HMAC is a commonly used message authentication code (or MAC), used in many Internet protocols such as SSL/TLS, IPSec, and SSH. The design was done by three fairly well known researchers in the field of cryptography. Hugo Krawczyk, Mihir Bellare, and Ran Canetti first published their results at the 1996 Crypto conference, an annual meeting of cryptographers which has been held in Santa Barbara for over twenty years. Within a very short time, HMAC swept out existing authentication codes throughout industry, academia, and (at least quickly in relative terms) in government standards. This quick adoption was due to the simplicity, security, and excellent performance of the algorithm. The design of HMAC is "generic"; it can be safely used with any hash function that satisfies some fairly easy conditions, thus the name (HMAC, the Hash-based Message Authentication Code). The source of HMAC's advantage is that it can use any normal hash function without any modifications, allowing programmers and engineers to make use of existing software libraries and hardware chips, and making it simple for other cryptographers to study and understand the design.
While most hash functions, such as MD5 and SHA-1, are designed to favor performance on common desktop CPUs, and tend to be slow in custom chips, one can use HMAC with a hardware-efficient hash like Whirlpool just as easily. HMAC is also quite resiliant; it can be used safely with even a very weak hash function, which allows a designer to tip their choices in favor of performance when looking at security versus speed tradeoffs. Performance is often a big factor, especially at the "low end", like smartcards or cell phones, so HMAC's modest performance price is easily swallowed.

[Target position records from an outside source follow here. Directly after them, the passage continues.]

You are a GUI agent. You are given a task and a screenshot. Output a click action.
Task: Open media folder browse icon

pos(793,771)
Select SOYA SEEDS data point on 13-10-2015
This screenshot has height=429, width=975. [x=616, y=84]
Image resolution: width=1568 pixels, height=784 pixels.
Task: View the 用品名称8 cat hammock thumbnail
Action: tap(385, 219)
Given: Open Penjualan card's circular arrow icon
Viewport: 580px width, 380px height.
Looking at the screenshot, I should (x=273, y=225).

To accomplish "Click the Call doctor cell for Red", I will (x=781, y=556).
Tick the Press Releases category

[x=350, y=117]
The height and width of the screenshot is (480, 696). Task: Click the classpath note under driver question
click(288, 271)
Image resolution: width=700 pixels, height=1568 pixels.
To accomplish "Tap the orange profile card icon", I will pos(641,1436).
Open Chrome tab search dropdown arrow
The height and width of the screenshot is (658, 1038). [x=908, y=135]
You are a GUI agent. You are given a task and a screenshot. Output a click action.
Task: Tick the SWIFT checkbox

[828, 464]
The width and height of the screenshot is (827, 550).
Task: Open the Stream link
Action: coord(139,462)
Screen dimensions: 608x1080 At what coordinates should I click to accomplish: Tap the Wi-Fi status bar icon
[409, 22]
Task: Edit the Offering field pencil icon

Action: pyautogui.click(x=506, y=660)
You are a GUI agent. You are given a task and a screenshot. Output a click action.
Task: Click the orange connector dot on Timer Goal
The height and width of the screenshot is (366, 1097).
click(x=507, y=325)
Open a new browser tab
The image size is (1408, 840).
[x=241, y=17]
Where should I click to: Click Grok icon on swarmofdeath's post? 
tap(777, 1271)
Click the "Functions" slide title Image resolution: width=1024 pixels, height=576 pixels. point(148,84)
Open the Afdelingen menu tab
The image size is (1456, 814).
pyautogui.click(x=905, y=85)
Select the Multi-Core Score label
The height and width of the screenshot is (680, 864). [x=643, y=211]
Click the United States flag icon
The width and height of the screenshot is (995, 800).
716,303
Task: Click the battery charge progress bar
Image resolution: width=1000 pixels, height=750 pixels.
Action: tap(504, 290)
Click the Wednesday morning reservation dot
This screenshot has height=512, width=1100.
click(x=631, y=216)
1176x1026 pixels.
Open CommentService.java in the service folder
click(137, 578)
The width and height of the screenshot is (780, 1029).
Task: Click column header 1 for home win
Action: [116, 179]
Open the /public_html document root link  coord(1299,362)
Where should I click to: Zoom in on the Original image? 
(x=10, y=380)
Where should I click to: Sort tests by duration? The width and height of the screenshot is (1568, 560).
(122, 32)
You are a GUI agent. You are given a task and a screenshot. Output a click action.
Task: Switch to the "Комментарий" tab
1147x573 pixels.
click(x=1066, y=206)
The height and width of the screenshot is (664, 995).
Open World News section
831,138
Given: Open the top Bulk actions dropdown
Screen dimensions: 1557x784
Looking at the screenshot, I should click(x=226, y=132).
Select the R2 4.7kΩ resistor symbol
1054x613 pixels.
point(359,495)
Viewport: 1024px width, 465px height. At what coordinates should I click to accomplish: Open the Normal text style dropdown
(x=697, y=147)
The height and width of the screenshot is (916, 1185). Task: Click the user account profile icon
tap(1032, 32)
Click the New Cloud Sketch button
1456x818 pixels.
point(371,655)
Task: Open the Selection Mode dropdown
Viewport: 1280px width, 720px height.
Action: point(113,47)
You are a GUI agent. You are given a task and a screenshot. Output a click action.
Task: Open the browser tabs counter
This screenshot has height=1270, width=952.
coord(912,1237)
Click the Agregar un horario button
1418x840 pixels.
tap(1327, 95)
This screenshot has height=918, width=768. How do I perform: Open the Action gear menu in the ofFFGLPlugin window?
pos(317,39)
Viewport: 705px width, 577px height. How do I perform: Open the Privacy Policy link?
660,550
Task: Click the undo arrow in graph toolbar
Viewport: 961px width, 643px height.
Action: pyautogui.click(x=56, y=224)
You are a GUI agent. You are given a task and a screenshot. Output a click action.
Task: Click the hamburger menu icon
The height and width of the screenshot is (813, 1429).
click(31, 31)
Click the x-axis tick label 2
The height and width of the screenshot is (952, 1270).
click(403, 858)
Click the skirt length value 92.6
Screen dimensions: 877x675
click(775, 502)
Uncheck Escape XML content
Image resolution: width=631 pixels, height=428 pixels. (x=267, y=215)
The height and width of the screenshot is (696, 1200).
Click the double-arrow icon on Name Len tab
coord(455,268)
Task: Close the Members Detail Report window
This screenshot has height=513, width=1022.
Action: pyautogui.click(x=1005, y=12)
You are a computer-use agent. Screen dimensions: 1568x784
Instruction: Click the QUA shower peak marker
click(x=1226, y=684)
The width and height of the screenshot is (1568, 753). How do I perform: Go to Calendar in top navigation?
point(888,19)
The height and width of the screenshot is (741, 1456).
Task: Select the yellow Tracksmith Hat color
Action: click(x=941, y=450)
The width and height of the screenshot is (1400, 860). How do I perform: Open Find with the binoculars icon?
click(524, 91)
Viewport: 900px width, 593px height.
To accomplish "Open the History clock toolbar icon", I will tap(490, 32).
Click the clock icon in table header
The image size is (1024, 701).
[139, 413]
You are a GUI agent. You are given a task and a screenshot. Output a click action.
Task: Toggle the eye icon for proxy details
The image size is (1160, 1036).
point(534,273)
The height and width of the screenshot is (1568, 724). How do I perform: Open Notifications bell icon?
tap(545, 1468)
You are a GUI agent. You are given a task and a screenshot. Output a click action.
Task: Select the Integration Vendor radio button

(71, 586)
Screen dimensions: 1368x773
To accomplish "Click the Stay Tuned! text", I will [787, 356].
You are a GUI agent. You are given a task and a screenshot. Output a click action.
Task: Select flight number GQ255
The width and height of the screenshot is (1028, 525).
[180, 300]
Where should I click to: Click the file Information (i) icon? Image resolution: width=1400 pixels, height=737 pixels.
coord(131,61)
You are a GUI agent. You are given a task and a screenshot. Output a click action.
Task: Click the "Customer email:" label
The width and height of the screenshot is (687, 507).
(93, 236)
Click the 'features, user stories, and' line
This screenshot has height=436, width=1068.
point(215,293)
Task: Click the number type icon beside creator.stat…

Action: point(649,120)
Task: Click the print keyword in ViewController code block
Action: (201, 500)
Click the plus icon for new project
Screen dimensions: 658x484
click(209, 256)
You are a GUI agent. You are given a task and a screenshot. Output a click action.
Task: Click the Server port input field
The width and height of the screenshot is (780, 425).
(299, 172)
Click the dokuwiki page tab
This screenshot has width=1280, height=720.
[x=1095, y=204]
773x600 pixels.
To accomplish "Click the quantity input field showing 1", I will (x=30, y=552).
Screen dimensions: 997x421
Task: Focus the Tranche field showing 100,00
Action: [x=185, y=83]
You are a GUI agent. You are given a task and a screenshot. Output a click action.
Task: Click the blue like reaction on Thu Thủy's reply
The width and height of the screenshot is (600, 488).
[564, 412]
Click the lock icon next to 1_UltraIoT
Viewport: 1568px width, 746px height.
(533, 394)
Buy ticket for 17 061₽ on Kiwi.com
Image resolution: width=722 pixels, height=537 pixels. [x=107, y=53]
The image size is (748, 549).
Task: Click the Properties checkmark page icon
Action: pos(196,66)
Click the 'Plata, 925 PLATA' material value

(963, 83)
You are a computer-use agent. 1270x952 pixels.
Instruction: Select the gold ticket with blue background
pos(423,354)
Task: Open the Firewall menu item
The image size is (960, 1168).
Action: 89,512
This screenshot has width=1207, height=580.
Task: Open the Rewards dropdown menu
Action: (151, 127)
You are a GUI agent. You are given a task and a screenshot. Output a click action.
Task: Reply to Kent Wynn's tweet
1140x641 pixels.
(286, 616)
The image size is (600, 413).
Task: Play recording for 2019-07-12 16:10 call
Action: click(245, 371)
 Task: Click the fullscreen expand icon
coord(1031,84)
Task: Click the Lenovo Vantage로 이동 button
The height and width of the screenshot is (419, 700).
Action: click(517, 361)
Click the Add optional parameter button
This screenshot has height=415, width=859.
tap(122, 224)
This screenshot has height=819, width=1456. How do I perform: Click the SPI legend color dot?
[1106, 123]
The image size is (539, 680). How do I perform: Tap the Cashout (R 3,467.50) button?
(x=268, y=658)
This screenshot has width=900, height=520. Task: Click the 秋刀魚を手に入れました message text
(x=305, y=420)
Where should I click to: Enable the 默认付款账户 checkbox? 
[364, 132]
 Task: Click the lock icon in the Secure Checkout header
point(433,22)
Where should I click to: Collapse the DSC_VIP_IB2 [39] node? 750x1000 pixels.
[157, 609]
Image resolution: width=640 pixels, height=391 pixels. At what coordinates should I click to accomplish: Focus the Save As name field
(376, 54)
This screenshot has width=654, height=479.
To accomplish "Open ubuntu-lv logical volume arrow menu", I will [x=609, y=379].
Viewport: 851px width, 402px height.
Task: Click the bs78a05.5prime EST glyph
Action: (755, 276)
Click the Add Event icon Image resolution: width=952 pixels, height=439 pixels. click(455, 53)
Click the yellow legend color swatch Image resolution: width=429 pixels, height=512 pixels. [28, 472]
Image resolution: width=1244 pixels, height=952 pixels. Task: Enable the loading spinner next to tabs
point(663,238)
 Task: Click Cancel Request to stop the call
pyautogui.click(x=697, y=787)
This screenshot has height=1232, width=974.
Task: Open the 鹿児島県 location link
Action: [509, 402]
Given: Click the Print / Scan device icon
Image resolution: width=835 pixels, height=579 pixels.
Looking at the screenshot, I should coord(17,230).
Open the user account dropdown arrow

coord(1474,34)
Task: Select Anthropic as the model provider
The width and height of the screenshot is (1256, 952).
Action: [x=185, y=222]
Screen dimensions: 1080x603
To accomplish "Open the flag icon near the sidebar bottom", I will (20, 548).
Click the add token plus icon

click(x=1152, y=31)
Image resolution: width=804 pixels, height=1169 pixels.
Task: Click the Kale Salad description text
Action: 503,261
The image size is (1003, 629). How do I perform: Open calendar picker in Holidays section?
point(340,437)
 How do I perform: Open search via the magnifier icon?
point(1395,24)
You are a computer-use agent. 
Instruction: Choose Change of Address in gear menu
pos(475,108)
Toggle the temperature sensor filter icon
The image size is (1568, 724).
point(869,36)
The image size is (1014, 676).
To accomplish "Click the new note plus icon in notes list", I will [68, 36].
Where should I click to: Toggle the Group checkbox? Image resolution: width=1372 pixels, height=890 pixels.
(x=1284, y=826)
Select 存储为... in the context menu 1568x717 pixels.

A common measure of how strong a hash function is is how easily one can find a collision, or two different strings that hash to the same thing. The "primordial" hash function design is MD4, which was designed by Ron Rivest, a professor at MIT, in the late 1980s. Nearly all hash functions designed since then have been laid out in very much the same way, typically just adding more rounds or more complicated round functions. Today, cryptographers have improved attacks to the point that collisions in MD4 can be generated in milliseconds on a modern PC (instead of the centuries it would take if the algorithm did not suffer from flaws), but far, no one has found a credible attack on HMAC even when using a hash as weak as this. Part of this is due to the fact that there is a secret key: when an attacker is trying to find collisions in a hash function, he can run it on as many machines in parallel as he can afford. But trying to attack an a authentication code, he has to try out each guess until he finds a key that generates codes that will be accepted by someone who already knows the key (this party is called an 'oracle' in cryptography, because they can answer questions for you but they never give you the full secret). So unless the attacker can find an oracle willing to answer many trillions of questions, you can get away with using a much shorter authentication code; as small as 64 bits, compared to 160 bits as the bare minimum output size of a hash function.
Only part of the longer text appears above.